Desde ontem os dois maiores países da região estão no mesmo patamar político: o modelo sulamericano de reforma com inclusão que já havia conquistado um terceiro turno no Brasil ganhou seu terceiro mandato na Argentina nas mãos de Cristina Fernández de Kirchner. A presidenta conseguiu não só a reeleição como também a consolidação de sua liderança política à frente de uma aliança social e política heterogênea que a brindou com o maior triunfo da história argentina. Cristina só ficou atrás, em votos, do resultado obtido por Juan Perón em 1952 e 1973. Até ontem, o segundo era Raúl Alfonsin, que obteve 52% dos votos em 1983.

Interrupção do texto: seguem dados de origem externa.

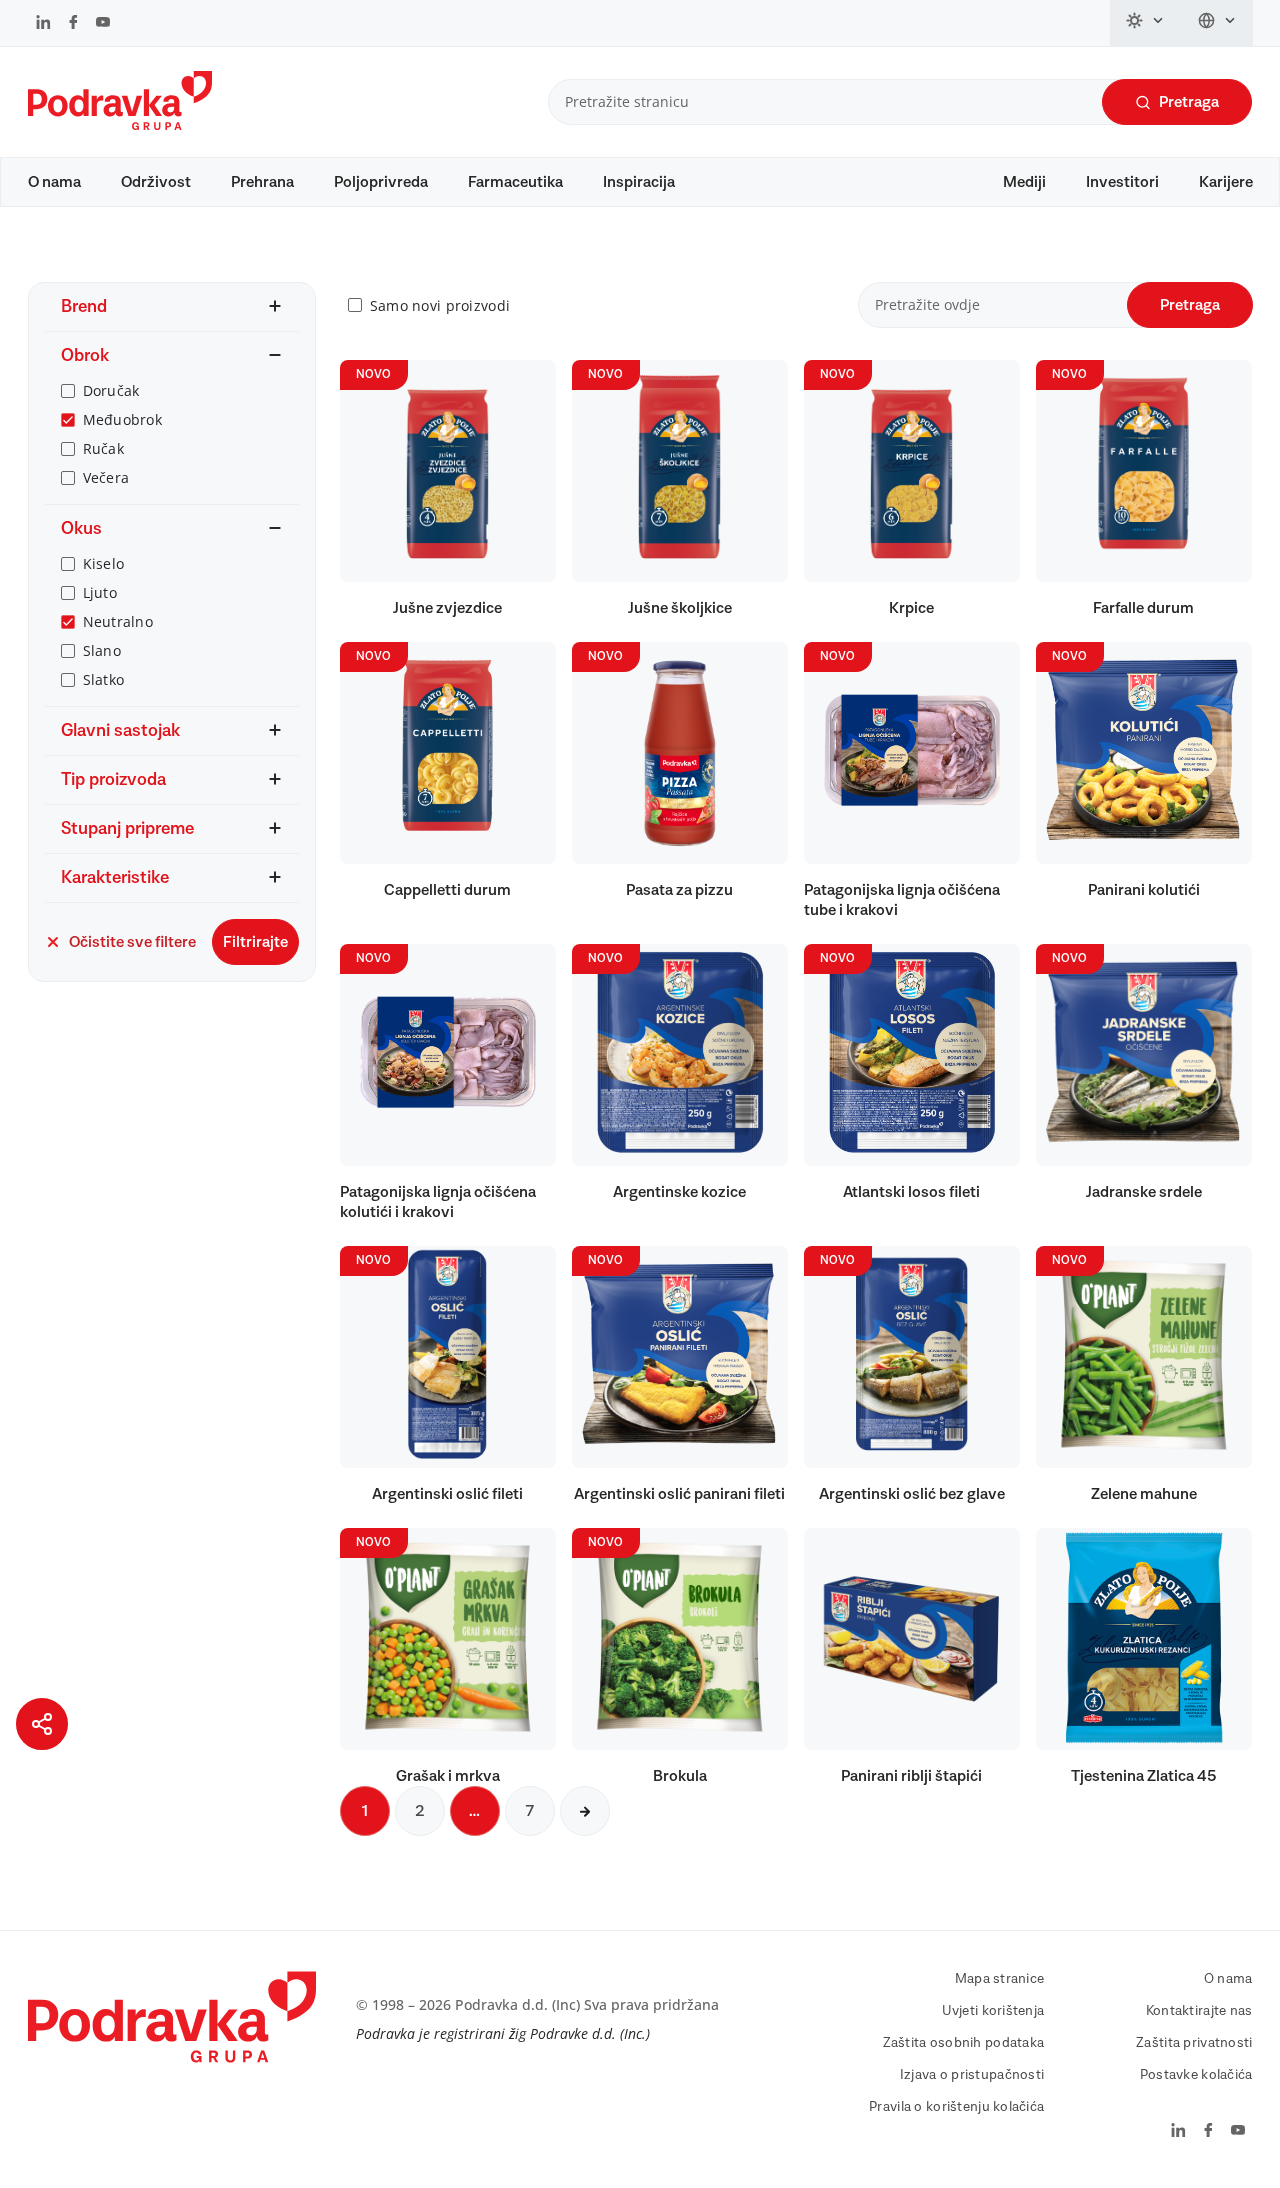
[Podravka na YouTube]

Elisa Carrió, maior crítica individual do kirchnerismo, ficou em último lugar, atrás da Frente de Esquerda encabeçada por Jorge Altamira. “Encabeçamos a resistência a Cristina Kirchner e seu projeto mentiroso e mau para a nação”, disse Carrió, observando que a liderança da oposição passou pelos votos a Hermes Binner. Ricardo Alfonsín perdeu o segundo lugar que havia conquistado nas primárias de 14 de agosto e foi derrotado inclusive na sua terra, Chascomús.

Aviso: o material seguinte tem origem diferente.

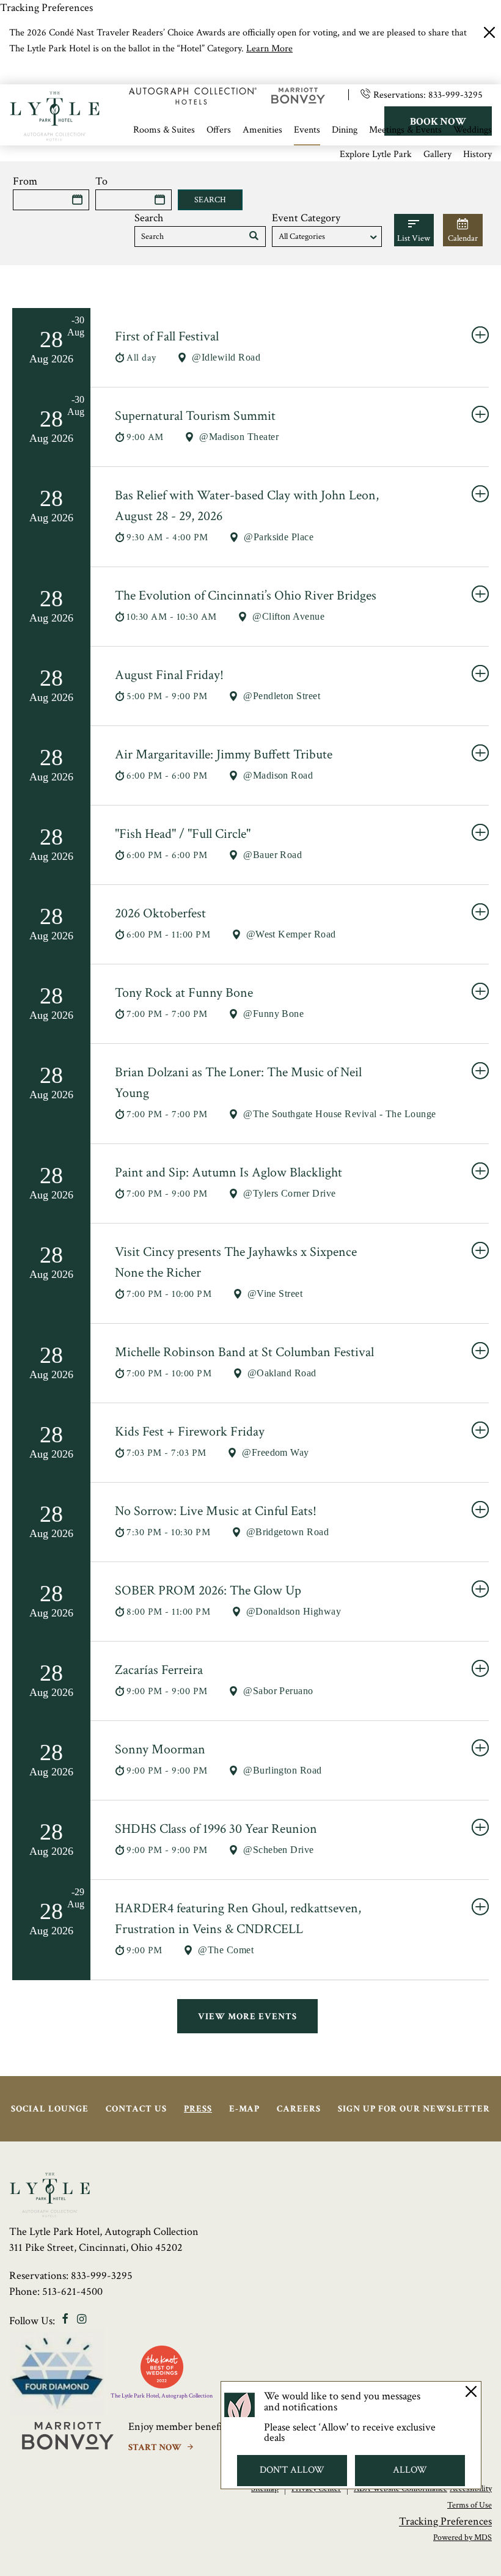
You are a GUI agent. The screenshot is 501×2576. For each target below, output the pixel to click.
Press (198, 2109)
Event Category (306, 218)
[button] (254, 236)
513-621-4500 (72, 2291)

À noite, Cristina se deu o prazer de dançar Arde a cidade na Praça de Maio, a poucos metros de onde, há quase um ano, foi velador Néstor Kirchner. Antes, fez uma saudação não recomendada para melancólicos: “Quero agradecer a essa multidão de jovens argentinos que voltou a recuperar a Praça de Maio. Esse é um momento histórico superador daqueles momentos. Porque essa praça foi palco de momentos de alegria, mas também de desencontros e enfrentamentos. Eu quero celebrar o fato de essa juventude vir para a praça e levantar as bandeiras com alegria e não com ódio”. E, em tom de chefe política, fez uma recomendação:

“Peço que se organizem nas frentes sociais, nas frentes estudantis, para defender a pátria e os interesses dos mais fracos, para que ninguém possa retirar deles o que já conseguimos”.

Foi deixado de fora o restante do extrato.